### Material provided
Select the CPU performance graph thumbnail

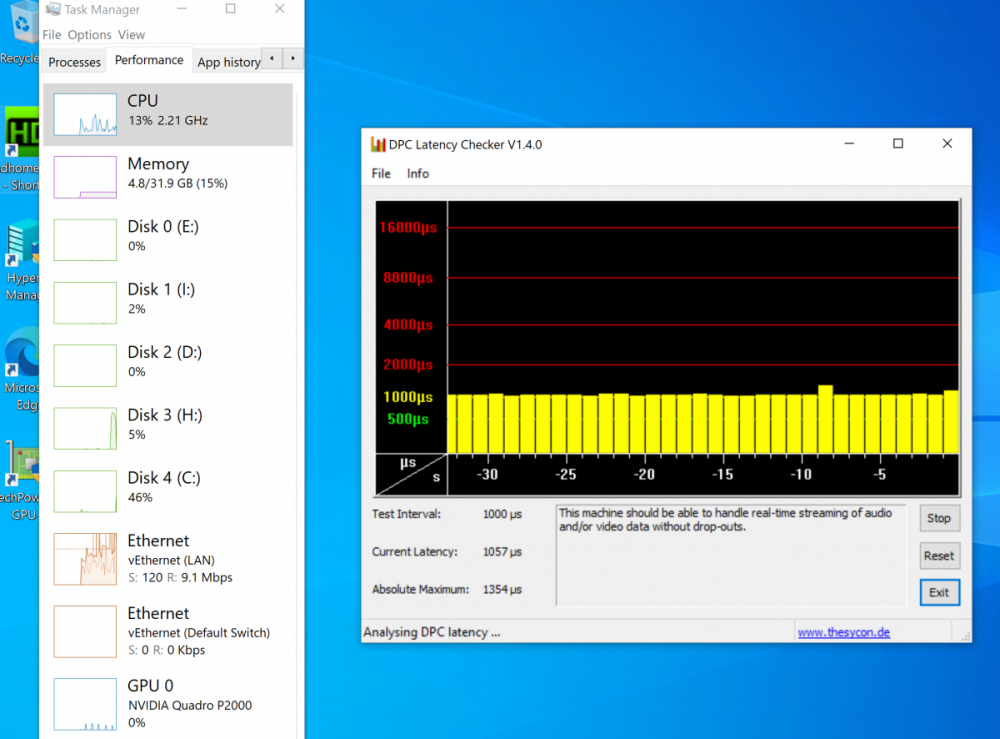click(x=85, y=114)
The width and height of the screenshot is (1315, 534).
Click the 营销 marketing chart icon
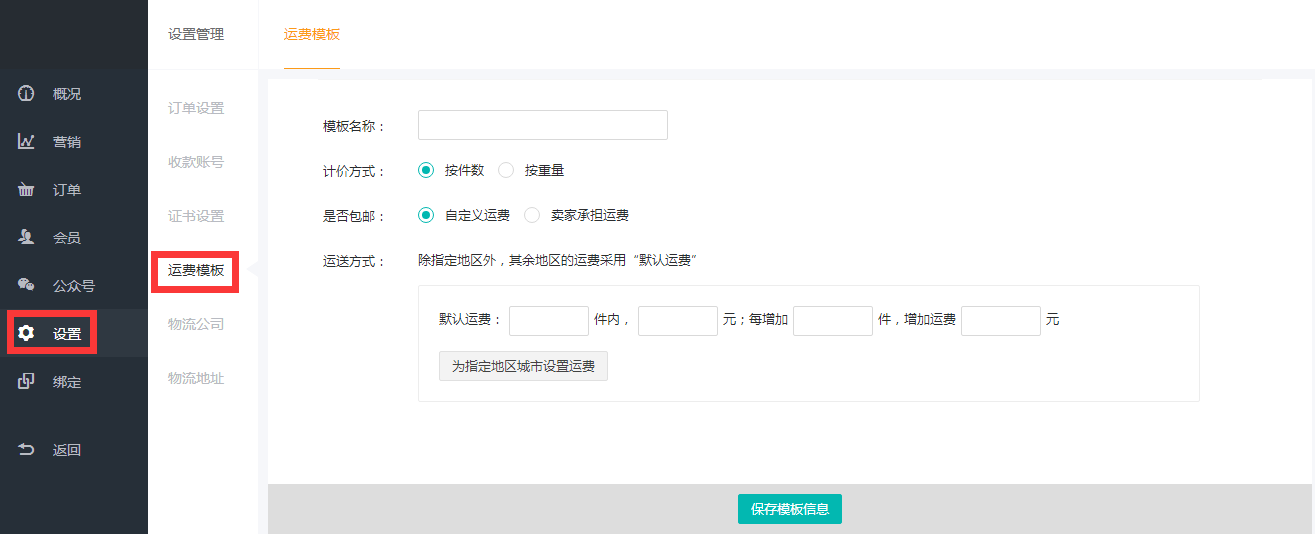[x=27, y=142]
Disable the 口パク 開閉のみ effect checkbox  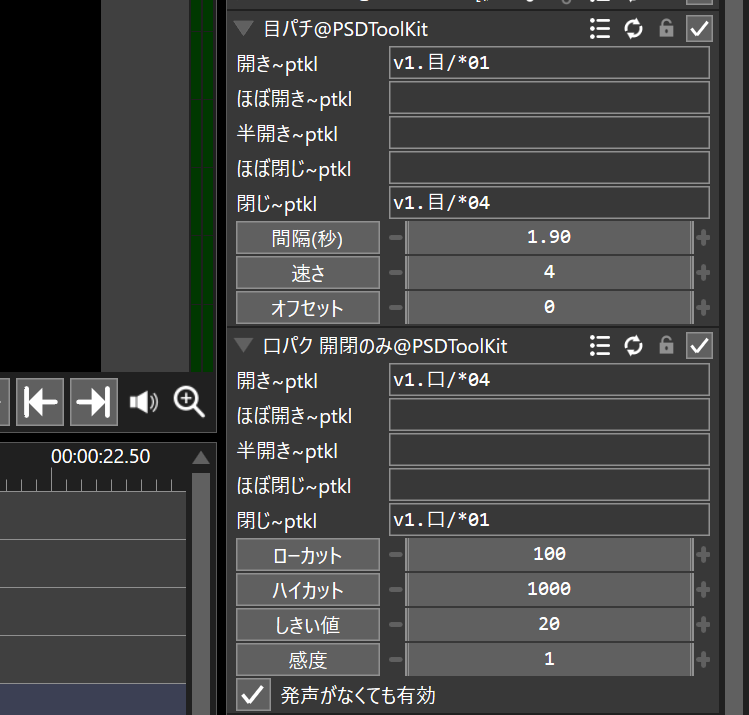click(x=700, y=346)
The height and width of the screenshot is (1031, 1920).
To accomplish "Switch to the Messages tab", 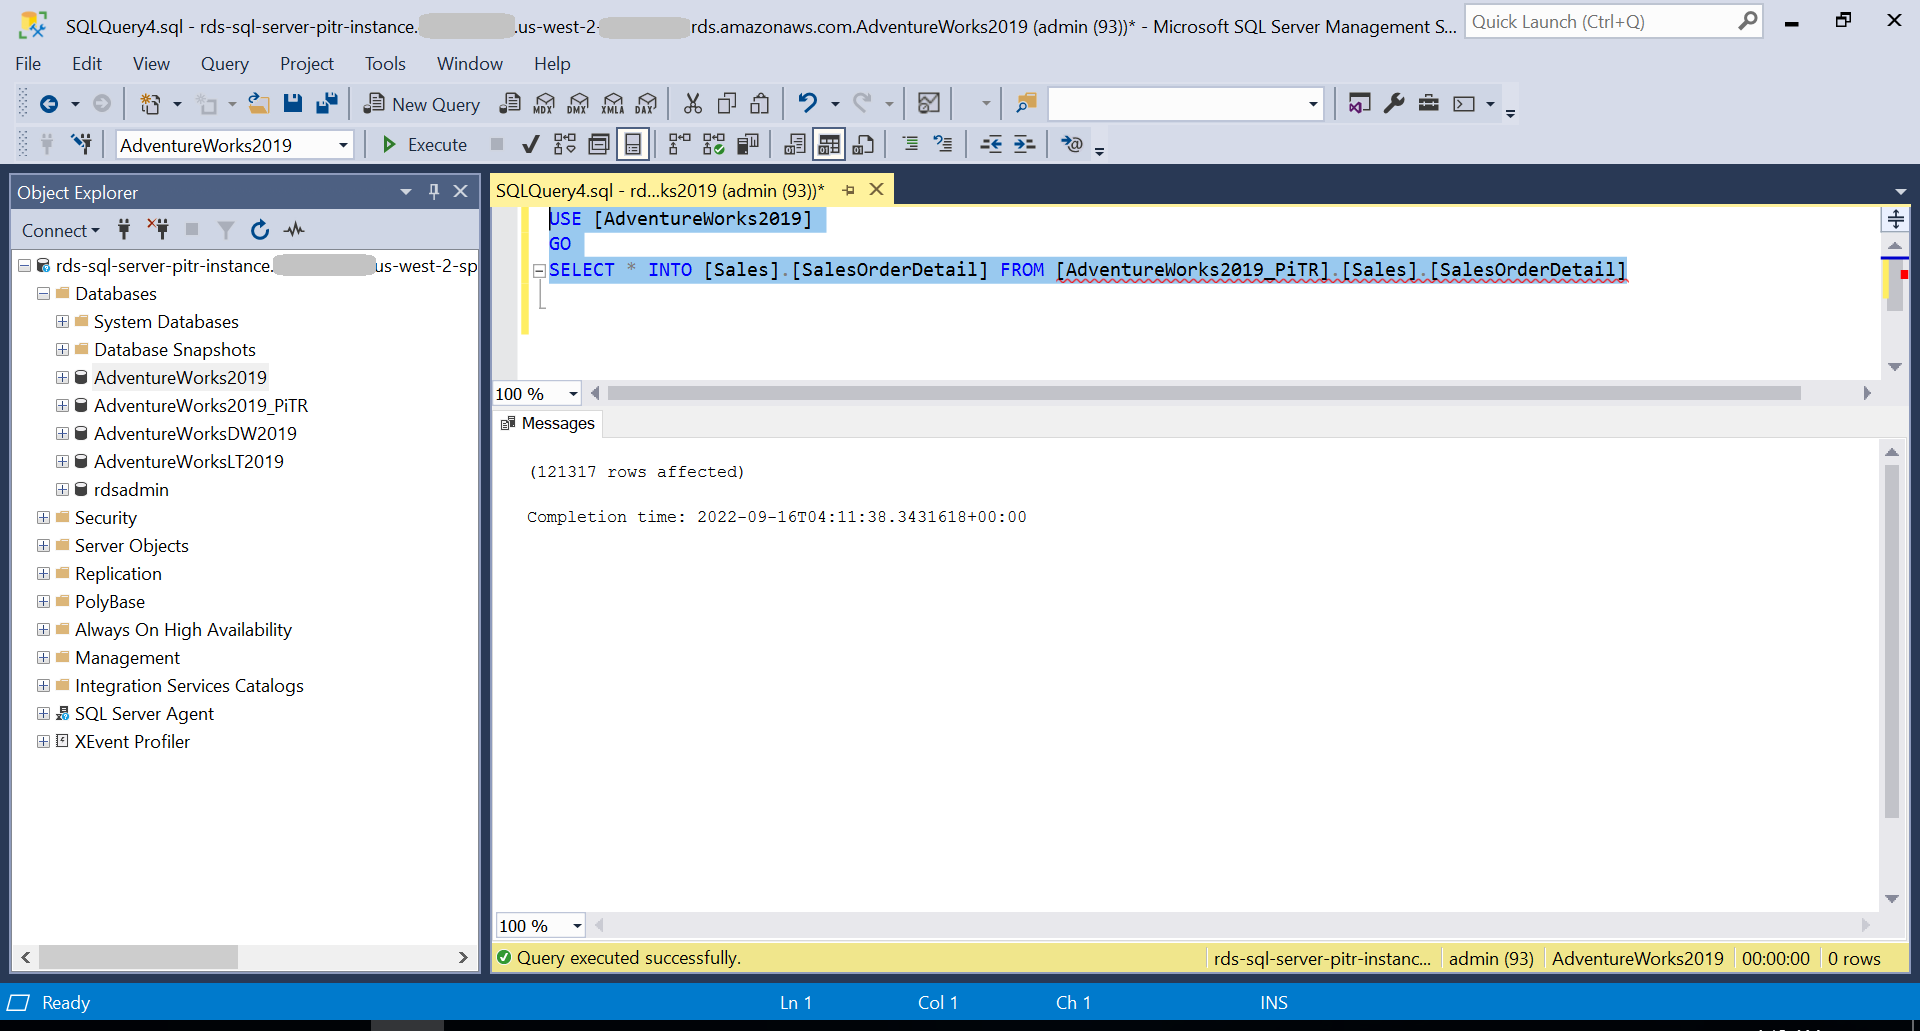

### Problem description
Pull out each line of the items above that contains the string "screenshot", treating uppercase and lowercase as different.

### Full response
The width and height of the screenshot is (1315, 534).
The height and width of the screenshot is (1031, 1920).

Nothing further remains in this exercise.